Human errors, human values

by PhilGoetz 9y9th Apr 2011138 comments

33


The trolley problem

In 2009, a pair of computer scientists published a paper enabling computers to behave like humans on the trolley problem (PDF here).  They developed a logic that a computer could use to justify not pushing one person onto the tracks in order to save five other people.  They described this feat as showing "how moral decisions can be drawn computationally by using prospective logic programs."

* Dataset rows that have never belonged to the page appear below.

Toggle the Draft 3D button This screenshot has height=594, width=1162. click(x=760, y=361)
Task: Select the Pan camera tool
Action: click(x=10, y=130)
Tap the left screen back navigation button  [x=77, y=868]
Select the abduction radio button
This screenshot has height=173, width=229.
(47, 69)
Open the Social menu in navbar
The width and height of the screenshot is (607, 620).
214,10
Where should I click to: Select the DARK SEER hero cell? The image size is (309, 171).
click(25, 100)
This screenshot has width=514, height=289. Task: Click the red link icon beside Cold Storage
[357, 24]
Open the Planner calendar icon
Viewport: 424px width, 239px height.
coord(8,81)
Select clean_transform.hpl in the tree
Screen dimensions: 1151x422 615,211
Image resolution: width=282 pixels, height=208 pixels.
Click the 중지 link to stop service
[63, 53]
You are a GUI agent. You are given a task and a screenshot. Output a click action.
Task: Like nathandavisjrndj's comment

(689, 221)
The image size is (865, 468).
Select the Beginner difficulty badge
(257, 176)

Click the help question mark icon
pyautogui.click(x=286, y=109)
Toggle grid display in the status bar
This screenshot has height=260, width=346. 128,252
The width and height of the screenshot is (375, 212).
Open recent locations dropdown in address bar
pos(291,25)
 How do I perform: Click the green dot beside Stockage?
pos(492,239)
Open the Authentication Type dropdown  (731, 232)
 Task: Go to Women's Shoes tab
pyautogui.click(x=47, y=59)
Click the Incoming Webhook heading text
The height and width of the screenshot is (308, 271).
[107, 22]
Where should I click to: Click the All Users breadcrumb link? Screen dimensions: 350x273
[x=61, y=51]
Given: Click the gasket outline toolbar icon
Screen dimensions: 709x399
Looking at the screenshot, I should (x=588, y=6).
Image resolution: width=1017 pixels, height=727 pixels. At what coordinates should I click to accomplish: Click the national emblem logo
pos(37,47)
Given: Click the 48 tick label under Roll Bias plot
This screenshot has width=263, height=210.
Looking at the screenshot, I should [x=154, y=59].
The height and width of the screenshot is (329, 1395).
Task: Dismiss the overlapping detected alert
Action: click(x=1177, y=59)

I would describe it as devoting a lot of time and effort to cripple a reasoning system by encoding human irrationality into its logic.

Which view is correct?

Dust specks

Eliezer argued that we should prefer 1 person being tortured for 50 years over 3^^^3 people each once getting a barely-noticeable dust speck in their eyes.  Most people choose the many dust specks over the torture.  Some people argued that "human values" includes having a utility aggregation function that rounds tiny (absolute value) utilities to zero, thus giving the "dust specks" answer.  No, Eliezer said; this was an error in human reasoning.  Is it an error, or a value?

Sex vs. punishment

In Crime and punishment, I argued that people want to punish criminals, even if there is a painless, less-costly way to prevent crime.  This means that people value punishing criminals.  This value may have evolved to accomplish the social goal of reducing crime.  Most readers agreed that, since we can deduce this underlying reason, and accomplish it more effectively through reasoning, preferring to punish criminals is an error in judgement.

Most people want to have sex.  This value evolved to accomplish the goal of reproducing.  Since we can deduce this underlying reason, and accomplish it more efficiently than by going out to bars every evening for ten years, is this desire for sex an error in judgement that we should erase?

The problem for Friendly AI

Until you come up with a procedure for determining, in general, when something is a value and when it is an error, there is no point in trying to design artificial intelligences that encode human "values".

(P.S. - I think that necessary, but not sufficient, preconditions for developing such a procedure, are to agree that only utilitarian ethics are valid, and to agree on an aggregation function.)